Tra i tanti temi trattati nel suo “messaggio di speranza e di incoraggiamento”, mi ha colpito l’attenzione che ha voluto dedicare al tema dell’occupazione e l’enfasi che ha posto sulla centralità delle relazioni che legano alcune parole-chiave del suo discorso: “persona”, “dignità”, “lavoro”. Ci ha detto che queste tre parole sono indissolubilmente legate, costituiscono un trinomio. “È tempo di favorire le politiche di occupazione … di dare stabilità e certezza delle prospettive lavorative, indispensabili per lo sviluppo umano dei lavoratori”. Ha constatato con rammarico il “prevalere delle questioni tecniche ed economiche al centro del dibattito politico, a scapito di un autentico orientamento antropologico”.
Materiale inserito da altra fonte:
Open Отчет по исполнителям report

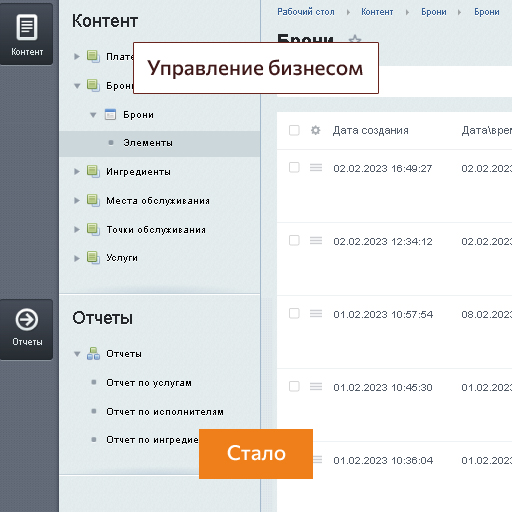[x=165, y=412]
Ha ricordato che al centro del progetto politico dei padri fondatori dell’unione europea vi era l’uomo, non in quanto “cittadino”, non in quanto “soggetto economico”, ma in quanto “persona umana dotata di dignità”. “La nostra storia recente si contraddistingue per l’indubbia centralità della promozione della dignità umanaI grandi ideali si sono persi a favore dei tecnicismi burocratici; prendetevi cura della fragilità dei popoli e delle persone”. Ha sottolineato che “promuovere la dignità della persona significa riconoscere che essa possiede diritti inalienabili di cui non può essere privata ad arbitrio di alcuno e tanto meno a beneficio di interessi economici … il lavoro unge di dignità la persona umana”.

Una scossa morale, quella di Papa Francesco. Ci richiama ai fondamenti etici della teoria economica che è nata, non dimentichiamolo, dalla filosofia morale intesa come “teoria della pratica”, riflessione su come dobbiamo agire, su come devono essere le nostre azioni per essere “giuste”, orientate al bene e, quindi, quali debbano essere le norme che dobbiamo seguire per realizzarlo. Si potrà obiettare che esiste una distanza siderale tra l’azione dei politici e i fondamenti della teoria economica. Ma non è così. Ce lo ricorda Keynes in uno degli aforismi più citati: “le idee degli economisti e dei filosofi politici, giuste o sbagliate, sono più potenti di quanto si creda. Gli uomini pratici che si ritengono liberi da ogni influenza intellettuale, sono generalmente schiavi di qualche economista defunto”. Anche di quelli sbagliati.

Lungi da me l’idea di schierare dottrinalmente e politicamente le indicazioni del Papa, mi limito a dire che il suo discorso probabilmente è piaciuto molto a chi pensa che per uscire dalla crisi sia necessario ispirarsi alle dottrine economiche keynesiane e minskyane. Forse è piaciuto meno ai cultori delle teorie neoclassiche e ai fautori del liberismo o dell’ordoliberismo tedesco. Resta il problema di fondo, come ha sottolineato qualche giorno fa Wolfgang Munchau sul Financial Times: gli economisti tedeschi si dividono grosso modo in due categorie; quelli che non hanno letto Keynes e quelli che non hanno capito Keynes.